→ **Textausschnitt**
Eine Demokratie muss mit Widersprüchen umgehen können. Doch was uns Sorgen bereitet ist die große Diskrepanz zwischen der Zivilgesellschaft in Deutschland und der im Bundestag repräsentierten Parteien. Noch am Freitag vor der Wahl gehen mehr als eine halbe Millionen Menschen an fast 500 verschiedenen Orten in Deutschland auf die Straße, um für das Abwenden der Klimakrise laut zu werden. Gleichzeitig liegen die beiden großen Parteien in den Wahlergebnissen vorne, die in unserer ökofeministischen Wahlanalyse unterirdisch schlecht abgeschnitten haben. Da stellt sich doch die Frage: Wer hat hier nicht zugehört? Laut Statistik: Die Generation 25 Plus. 

Würde es nach den Jungwähler*innen unter 25 gehen, würde Grün regieren. Menschen unter 25 Jahren machen aber nur ca. 10% der Wähler*innen aus. Heißt: Fast 90% der deutschen Wähler*innen haben für die unter 25-Jährigen entschieden. Und zwar anders entschieden. Und die Stimmen all der unter 18-Jährigen, die den Ton der Klimaproteste maßgeblich angeben, werden hier überhaupt nicht berücksichtigt. Ebenso ergeht es einer jungen migrantischen Generation, die hier studiert, lebt und Gesellschaft mitgestaltet – aber die kein Wahlrecht in Deutschland hat. Wie finden diese Stimmen in die Regierung?

→ **Bereitgestellte Daten**
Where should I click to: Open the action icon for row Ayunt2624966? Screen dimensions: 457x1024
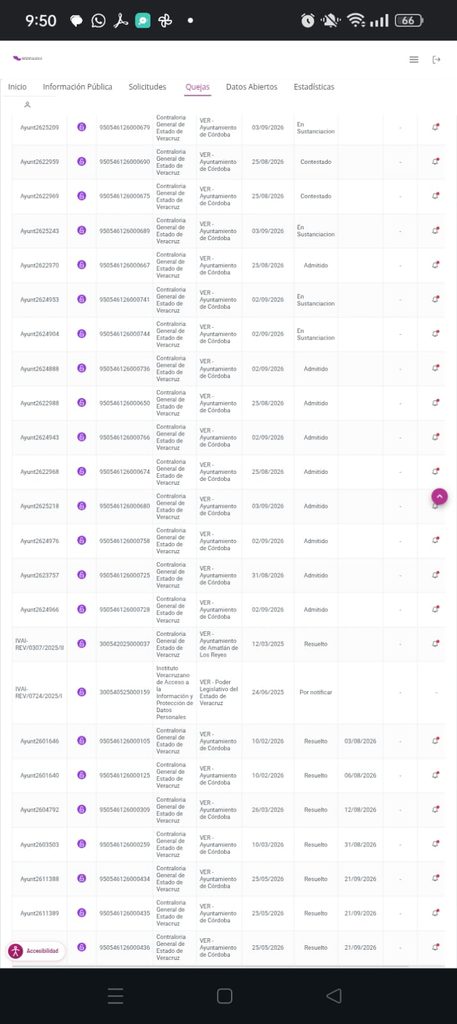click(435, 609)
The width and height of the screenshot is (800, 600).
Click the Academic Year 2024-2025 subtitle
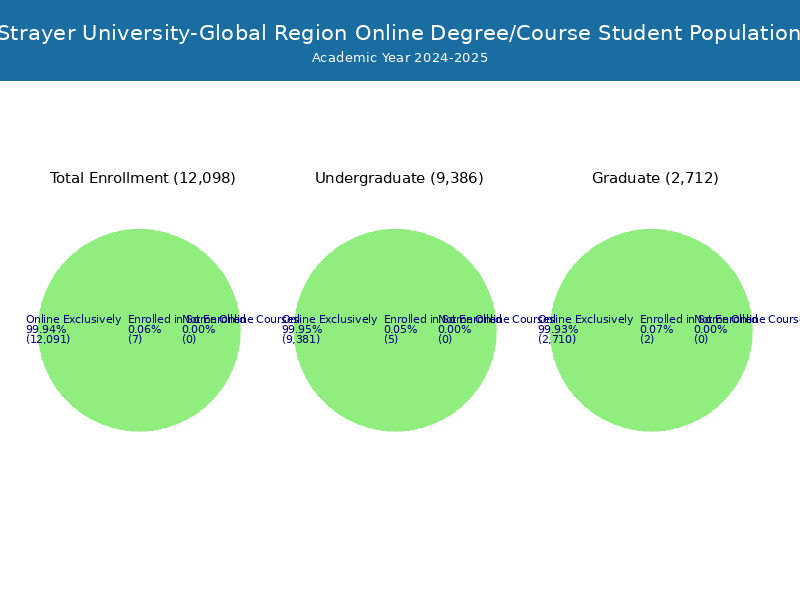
* * *
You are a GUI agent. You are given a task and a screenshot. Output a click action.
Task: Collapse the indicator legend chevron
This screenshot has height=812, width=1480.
--
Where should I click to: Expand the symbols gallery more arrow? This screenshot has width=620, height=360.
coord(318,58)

→ **Arbeitsauftrag 1**
Kopieren Sie aus dem Textausschnitt wortgetreu die Stelle, die mit „Würde es nach“ beginnt und mit „in die Regierung?“ endet.
→ **Arbeitsauftrag 2**
Welchen Anteil an den Wähler*innen machen Menschen unter 25 Jahren laut Textausschnitt aus?

→ **Lösung 1**
Würde es nach den Jungwähler*innen unter 25 gehen, würde Grün regieren. Menschen unter 25 Jahren machen aber nur ca. 10% der Wähler*innen aus. Heißt: Fast 90% der deutschen Wähler*innen haben für die unter 25-Jährigen entschieden. Und zwar anders entschieden. Und die Stimmen all der unter 18-Jährigen, die den Ton der Klimaproteste maßgeblich angeben, werden hier überhaupt nicht berücksichtigt. Ebenso ergeht es einer jungen migrantischen Generation, die hier studiert, lebt und Gesellschaft mitgestaltet – aber die kein Wahlrecht in Deutschland hat. Wie finden diese Stimmen in die Regierung?

→ **Lösung 2**
Ca. 10 % der Wähler*innen.